Anthony Breach is a Senior Analyst at Centre for Cities, where he leads on housing and planning.
If we’re honest, local elections haven’t been local for a long time now. Spectacular failures of their local council aside, most voters have long treated these contests as a chance to deliver either a frustrated thump or a cautious endorsement to the incumbents in Westminster.
National media coverage has reflected voter attitudes, with very little coverage from a local perspective, no polling of council elections, and control of local authorities tallied up by journalists first and foremost as points on the national scoreboard.
The 2024 local elections were different. Coverage was a little less national, and a little more local.
Instead of councils, mayors were at the centre of the debate, and as a result, so were the places they were running to lead. Multiple polls were ran in the key battlegrounds of London, the Tees Valley, and West Midlands. Coverage concentrated on these three contests, with a special focus for the West Midlands nailbiter.
However, results day then saw what appears to be a paradox. The mayors were feted in the national debate as proof of each main party’s strong national performance. But under close inspection, the mayoral contests were the least national and most local of any of the contests that occurred last week.
Take Tees Valley. Ben Houchen comfortably won a third term in office, and a majority in every borough.

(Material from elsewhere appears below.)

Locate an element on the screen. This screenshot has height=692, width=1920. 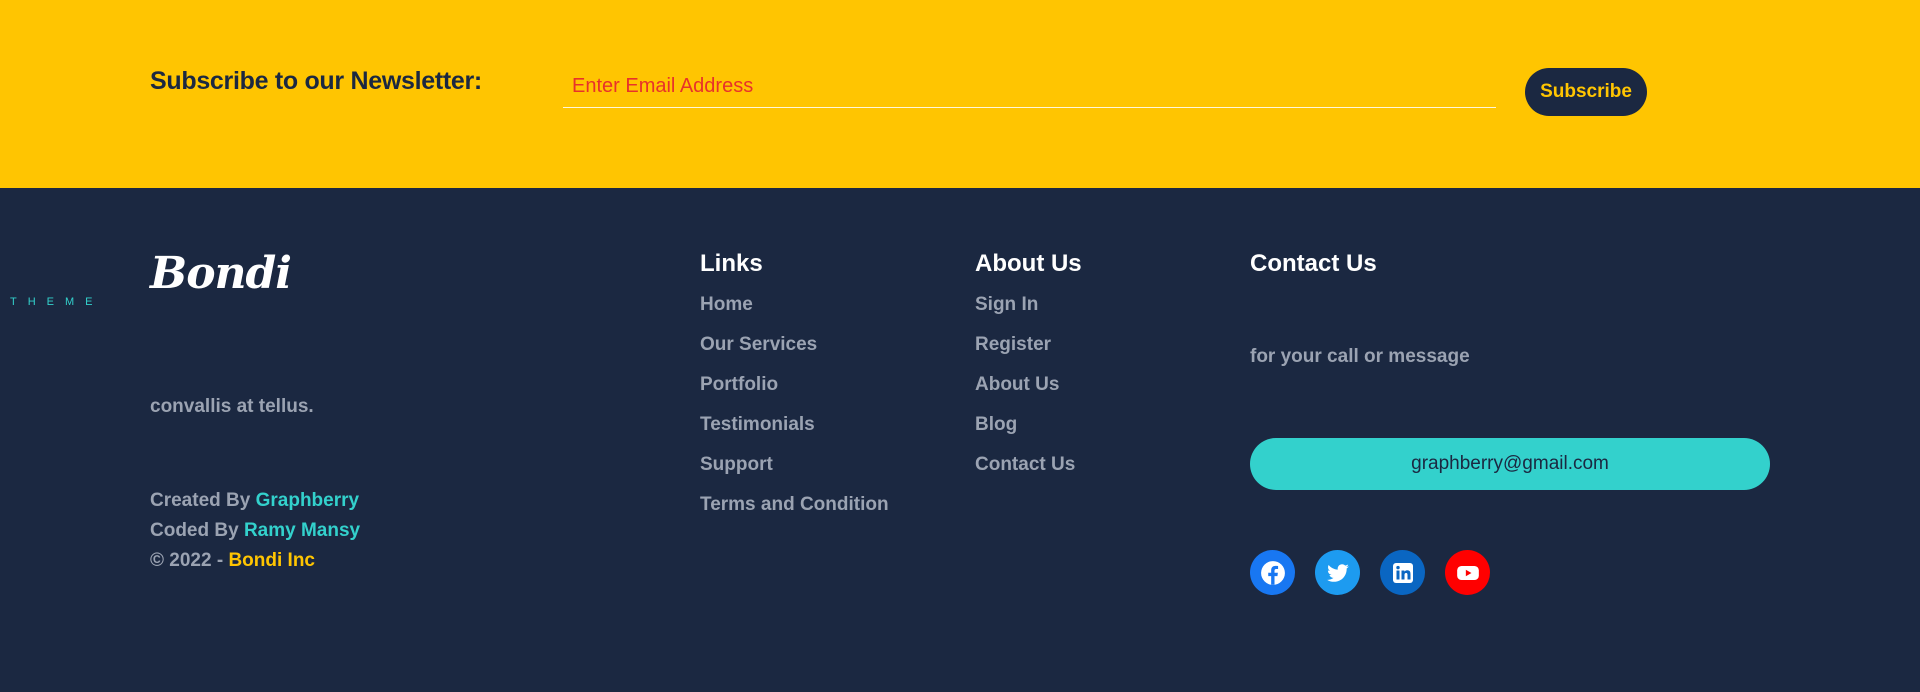
link-our-services: Our Services is located at coordinates (758, 344).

But the only borough in the Tees Valley to have local elections this year, Hartlepool, followed the national trend, with large losses for the Conservatives and Labour gaining control of the council.
Similar patterns played out in the West Midlands, where Andy Street won 49 per cent of Dudley’s mayoral vote even as the local authority slipped out of Conservative control. These mayors outperformed the Conservative’s national trend because voters saw them as local leaders who had delivered for their place.

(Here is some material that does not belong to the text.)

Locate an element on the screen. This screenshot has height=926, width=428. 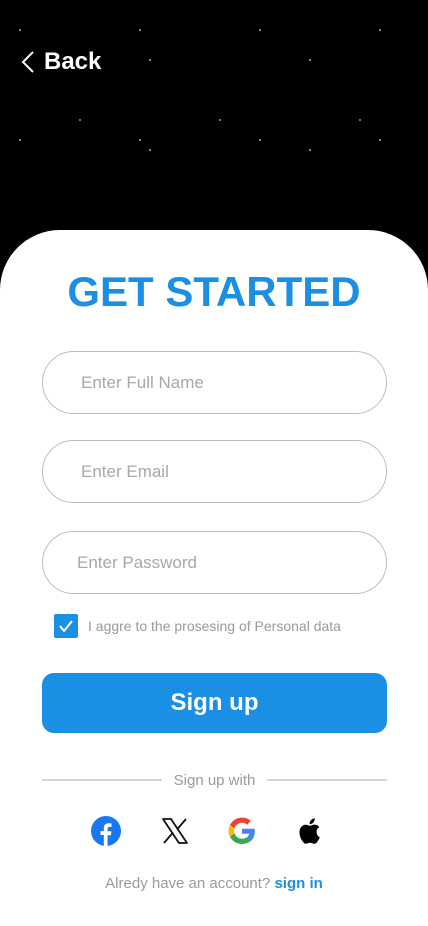
google-button is located at coordinates (242, 831).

The importance of the local explains why the new mayoral areas without incumbents (North Yorkshire and East Midlands) saw upset Labour victories shaped by the national debate, and why perceptions that Sadiq Khan’s mayoralty has struggled led to a tighter contest than the national polls suggested.
The source of the apparent paradox is that while the mayors were at the front of the local election coverage, the local aspect that saw them elected was not.
Though the mayors earn strong personal votes on their practical record on securing investment and new jobs, the national debate immediately translated their performance into the abstract divides of Westminster. Debates about whether the mayors are in a “moderate” faction or otherwise misses the point; they are factional for their place.
Nevertheless, the initial logic of the Conservative’s mayoral devolution agenda is playing out as expected. The mayors care about local growth, voters recognise this, and national growth should therefore improve as they gain responsibilities and powers from Whitehall and from councils. This argument is why both the Conservatives and Labour currently agree that mayoral devolution should go further in the next Parliament.
Yet whether that cross-party consensus can withstand ten Labour metro mayors (plus the Mayor of London) and one Conservative metro mayor is for now an open question.
In part, this is a problem of the Conservatives’ own making. Resistance to devolution deals among councillors in the shires (despite their popularity with voters) now means that mayoral powers and funding are concentrated in the more Labour-inclined half of England. Forthcoming mayors next year in East Yorkshire and Lincolnshire are likely to be happier hunting grounds for Conservatives.
But to sustain this cross-party support, the structures surrounding the mayors need to change. They need to be held accountable at the local level to further develop their local roles distinct from national political trends. This requires enhanced scrutiny arrangements and stronger electoral mandates.
At present, mayors are scrutinised by a Brussels-style committee of local authority leaders. In places particularly safe for one party, this runs the risk of mayors marking their own homework; in areas where the mayor and leaders are from different parties it risks rambunctious political squabbles, as with those that have occurred in the West of England (Bristol) and the West Midlands this year.
A shift towards directly elected representatives to do the scrutinising, similar to the London Assembly, would guarantee all the major parties can hold their mayors to account from a local perspective.
Greater legitimacy can only come from stronger role for the local ballot box in shaping local politics. Yet despite the enhanced level of media interest, most mayoral contests saw lower turnout than that of the 2021 elections.
This seems to have been a national phenomenon that the mayors mitigated, with nearly all Police Crime Commissioners (PCCs) elections seeing similar or larger drops in turnout. However, the increasingly scrambled local election calendar, with mayoral and borough elections run in separate years cannot be helping local voter interest.
A reorganisation of the local election calendar to create a ‘Super Thursday’, with all council elections ran all-out and synchronized with their mayoral elections, would tidy up the local election calendar significantly, reduce the pressure on campaigners, and give voters greater ability to judge mayors and councils for what they’ve done locally rather than national political trends, boosting awareness and turnout.
Overall, there are two big lessons from the recent elections. The first is that the Conservative’s mayoral devolution agenda is succeeding. Politics and power are being transferred out of Westminster to the mayors, and voters are paying attention.
The second is that the next major round of mayoral elections in 2028 will be an important test for both the Conservatives and Labour. Every mayoralty will be all to play for – if the parties choose strong candidates, and focus on local delivery.